**REQUIREMENT**
The result is the exact lines from the one containing "Click the Afterpay info icon" through the final line of the entries; leave out the pictures.
EXTRACTED INFORMATION: Begin
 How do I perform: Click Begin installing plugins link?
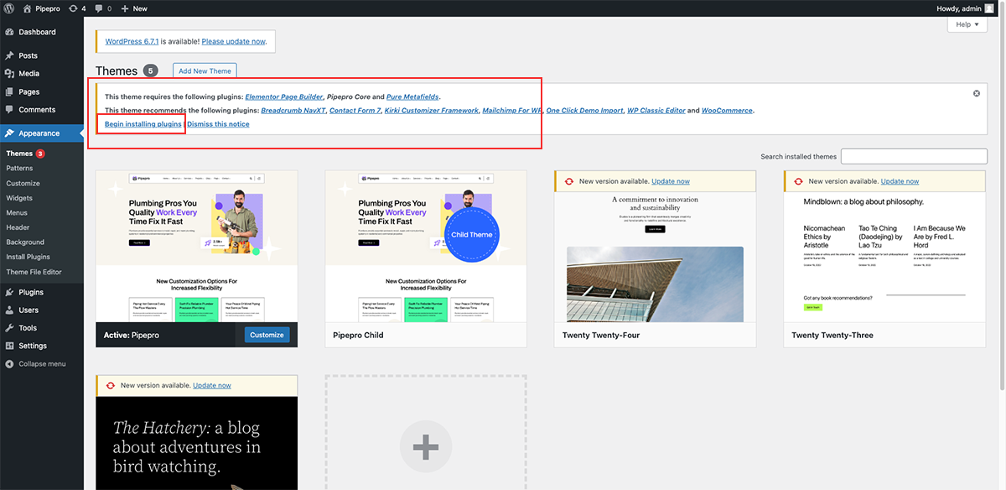[x=143, y=124]
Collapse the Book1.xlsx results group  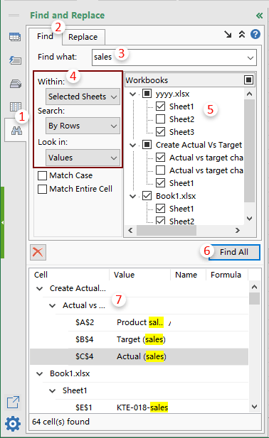pyautogui.click(x=40, y=373)
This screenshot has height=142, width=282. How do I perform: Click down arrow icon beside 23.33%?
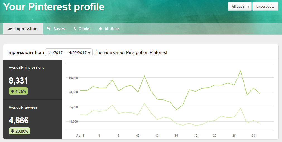(x=13, y=131)
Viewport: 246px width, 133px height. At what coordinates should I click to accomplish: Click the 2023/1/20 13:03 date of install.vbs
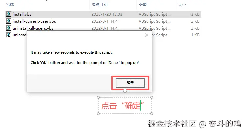(107, 14)
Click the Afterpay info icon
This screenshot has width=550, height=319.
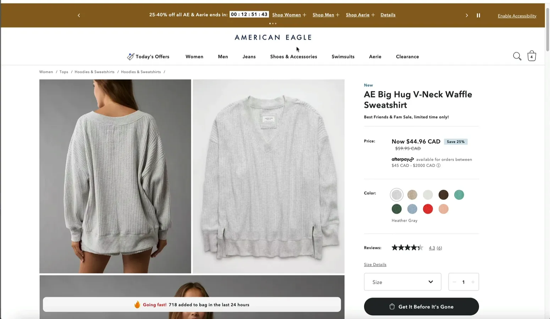439,166
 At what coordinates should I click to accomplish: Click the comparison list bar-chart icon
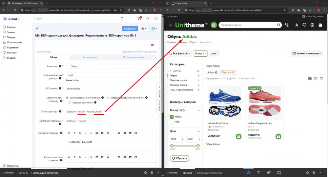[x=296, y=25]
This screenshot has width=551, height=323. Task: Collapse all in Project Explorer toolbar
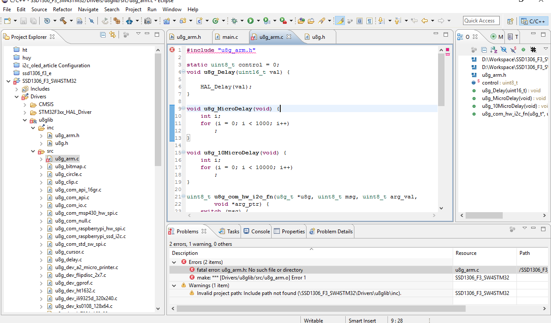(x=103, y=35)
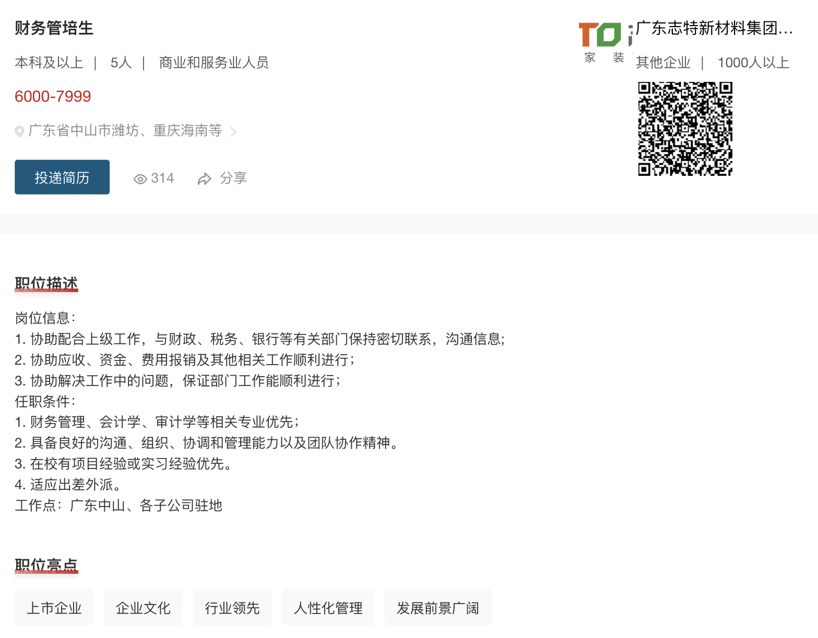The width and height of the screenshot is (818, 638).
Task: Click the 分享 share label
Action: (233, 178)
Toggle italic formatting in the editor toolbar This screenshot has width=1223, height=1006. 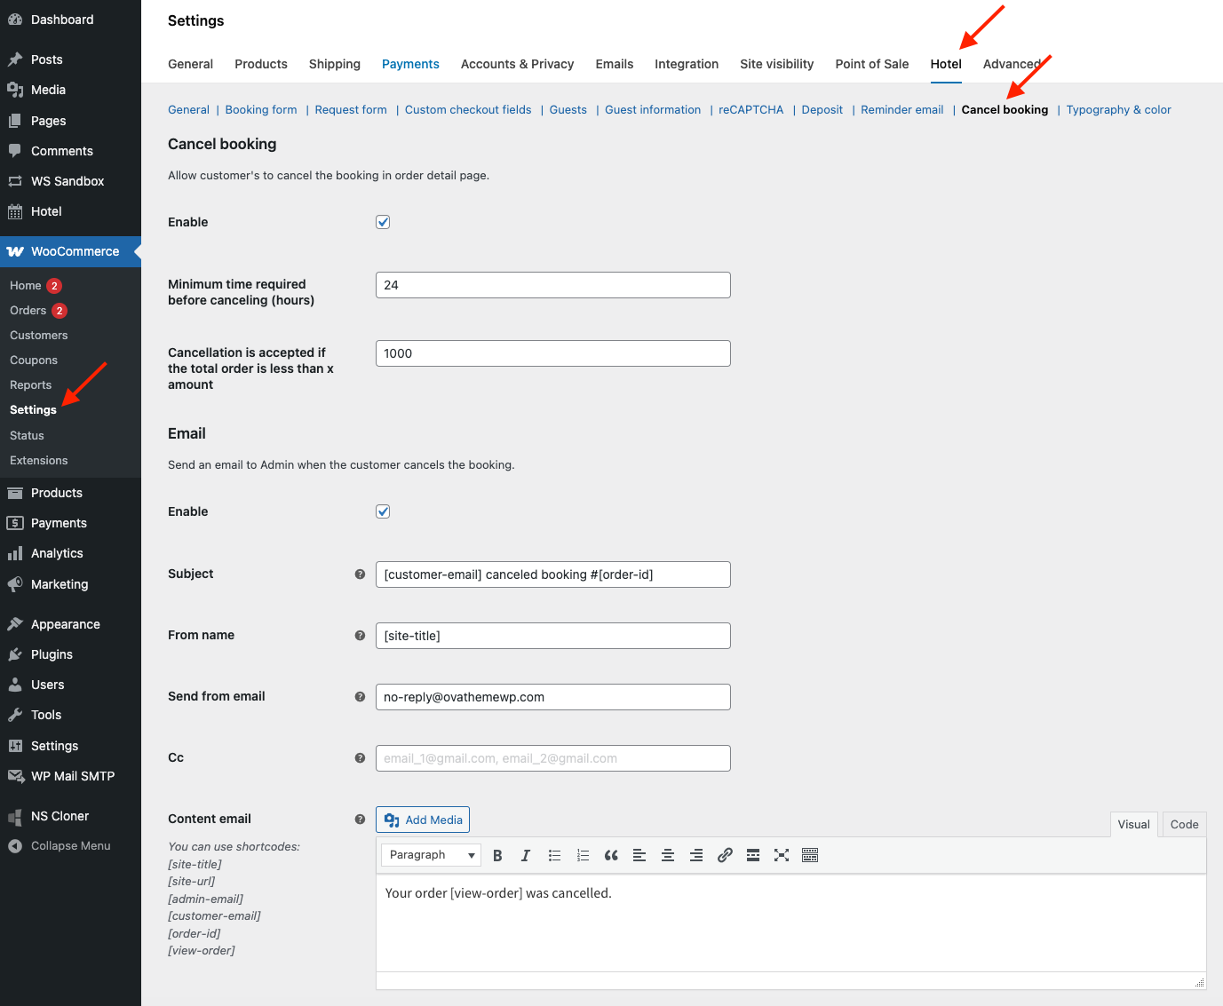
EXTRACTED INFORMATION: End
**PROBLEM SOLUTION**
Click the Afterpay info icon
This screenshot has width=550, height=319.
439,166
 At what coordinates should I click to accomplish: Click the comparison list bar-chart icon
[x=296, y=25]
This screenshot has width=551, height=323. Task: Collapse all in Project Explorer toolbar
(x=103, y=35)
The width and height of the screenshot is (818, 638).
Task: Click the 分享 share label
Action: (233, 178)
Toggle italic formatting in the editor toolbar This screenshot has width=1223, height=1006. 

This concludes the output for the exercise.